EXERCISES
• A. Answer these from the Panasonic 20 1.7 lens review, one line each, marked (i), (ii), (iii):
(i) What price did the lens sell for at B&H Photo?
(ii) On which camera body was the lens shot for this review?
(iii) What ISO setting is given for the dirty sneaker image?
• B. In the Panasonic 20 1.7 lens review, name every camera body that is identified by its model.
• C. Carry on the Panasonic 20 1.7 lens review from the point where it stops.

SELECTED PASSAGE
BEGIN
The Panasonic 20 1.7 Lens Review for Micro 4/3 – I am back again with another lens review and this time it is one that I have had some real fun shooting for the past 3+ weeks on a daily basis. This review should be simple, right? Possibly the simplest I have ever written. Why you ask? Well, mainly because this lens is just a 20 mm 1.7 prime lens with a fast aperture. Nothing fancy, no features, and what I am going to write about is my time shooting with it on a daily basis. I am also going to share the images I snapped along the way. No scientific testing to be found here besides a crop or two.
You will notice I shot this lens on the Olympus E-P2 and not the Panasonic GF1 which is where this lens is usually mounted. The Panasonic 20 1.7 comes in kit form with the Panny GF1 and damn, it sure is a hell of a kit lens. That is one of the areas where Panasonic has Olympus beat. The kit lens. Both their 20 1.7 and 14-45 beat Olympus’s 17 2.8 and 14-42 Kit lenses but it is pretty cool that you can mount the Panny lenses on the Oly bodies and vice versa.
When I saw this lens come in stock at B&H Photo a few weeks ago I snagged one before they sold out (and they sold out within a few hours). At $399 it seems like a screaming bargain (to me) but then again, that is probably because I am used to Leica prices where $399 will not even get you close to a lens. I actually had low expectations for the 20 1.7’s build quality but I had HIGH expectations for the image quality.
Olympus E-P2 – ISO 200 – 20 1.7 at F2.5
What I wasn’t prepared for was that the image quality of this little E-P2 and 20 1.7 would surpass a Nikon D3s with a Nikon 50 1.8 (more on this later). I guess that right there is proof that a lens can make all of the difference in the world. When the lens arrived from B&H I opened the box and was pleased to see a lens pouch was included. Not that I ever use them really, but it’s a nice touch.
When I held the lens it felt light and not even close to my Leica glass for build and luxury feel but hey, this was $399 not $3999 🙂 I mounted it to my wife’s E-P2 (which has somehow been “mine” since we bought it) and I shot a few frames of my cat. Ahhhhhhhhh. So much nicer than the kit zoom! The Olympus Kit Zoom is a good lens for what it is, but it is not a GREAT lens. Yes it is sharp, but it is slow (as in aperture) and it is slow to focus with its constant in/out hunt routine.
The Panasonic 20 1.7 lens and E-P2 camera sure is a handsome combo!
I am happy to say that the 20 1.7 mounted to the E-P2 is pretty snappy when you compare it to the kit zoom. It’s still no speed demon but it is perfectly acceptable and locks on fairly quick, even in low light. The image below of the dirty sneaker is not an action shot of course, but it is pretty impressive considering the specs of 1.7 and ISO 2500.
END
PROVIDED INFORMATION
BEGIN
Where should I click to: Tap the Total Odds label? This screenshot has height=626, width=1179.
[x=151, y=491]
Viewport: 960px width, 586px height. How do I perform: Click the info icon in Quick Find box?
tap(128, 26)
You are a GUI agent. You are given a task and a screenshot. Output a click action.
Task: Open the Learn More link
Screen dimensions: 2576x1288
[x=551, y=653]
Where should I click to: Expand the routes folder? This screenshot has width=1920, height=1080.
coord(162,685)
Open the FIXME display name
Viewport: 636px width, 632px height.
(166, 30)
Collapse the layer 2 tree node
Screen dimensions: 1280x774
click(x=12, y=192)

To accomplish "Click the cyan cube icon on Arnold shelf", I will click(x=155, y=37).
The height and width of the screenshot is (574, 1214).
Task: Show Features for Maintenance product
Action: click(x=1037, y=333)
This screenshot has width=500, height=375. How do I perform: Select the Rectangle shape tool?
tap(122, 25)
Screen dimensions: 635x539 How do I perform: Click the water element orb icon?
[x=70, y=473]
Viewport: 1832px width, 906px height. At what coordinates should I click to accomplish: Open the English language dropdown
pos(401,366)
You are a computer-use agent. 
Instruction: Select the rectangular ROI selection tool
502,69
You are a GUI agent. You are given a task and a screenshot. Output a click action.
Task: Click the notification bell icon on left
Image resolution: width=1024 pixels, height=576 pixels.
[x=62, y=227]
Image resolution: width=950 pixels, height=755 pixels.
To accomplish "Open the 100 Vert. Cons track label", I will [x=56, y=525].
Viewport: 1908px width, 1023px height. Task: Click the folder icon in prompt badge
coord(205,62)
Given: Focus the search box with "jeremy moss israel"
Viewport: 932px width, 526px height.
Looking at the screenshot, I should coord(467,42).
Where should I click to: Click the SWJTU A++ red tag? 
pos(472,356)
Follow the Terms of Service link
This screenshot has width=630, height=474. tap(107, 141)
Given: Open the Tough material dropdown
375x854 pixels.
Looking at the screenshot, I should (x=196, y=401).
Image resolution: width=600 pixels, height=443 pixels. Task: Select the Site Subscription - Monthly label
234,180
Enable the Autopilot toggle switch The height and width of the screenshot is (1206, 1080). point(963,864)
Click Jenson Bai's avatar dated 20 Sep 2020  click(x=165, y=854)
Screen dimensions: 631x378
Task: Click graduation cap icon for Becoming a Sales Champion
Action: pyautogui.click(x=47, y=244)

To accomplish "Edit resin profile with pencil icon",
END
ANSWER SET
• A.
(i) $399
(ii) Olympus E-P2
(iii) ISO 2500

• B. Olympus E-P2, Panasonic GF1, Nikon D3s

• C.
Yes, that is ISO 2500 on the E-P2 with only the in cam NR (yes, its a JPEG). Like the Leica M9, I found if you get the exposure just right (usually, its pure luck) then you can get great high ISO results. But usually this is not the norm with the m4/3 cams. This was focused as close as I could go and wide open in my dark living room. I had one lamp on in the room and that was it. Goes to show that this combo of the E-P2 and 20 1.7 can do low light.
The little brick like look is pretty cool and reminiscent of a rangefinder and small prime.
The one thing I really enjoyed about this lens and body combo is the size. I mean, here I am with a pretty small setup that is also a high quality kit. I realized this one day when I brought out this m4/3 conbo along with the Nikon D3s (see my review here) and at the end of the day the E-P2 images were, umm, dare I say…better? How can this be?? Just like I said in a previous D3s post, I blame it on the Nikon 50 1.8 which is kind of a dog of a lens up to F5.6. Once you stop down to that aperture its decent.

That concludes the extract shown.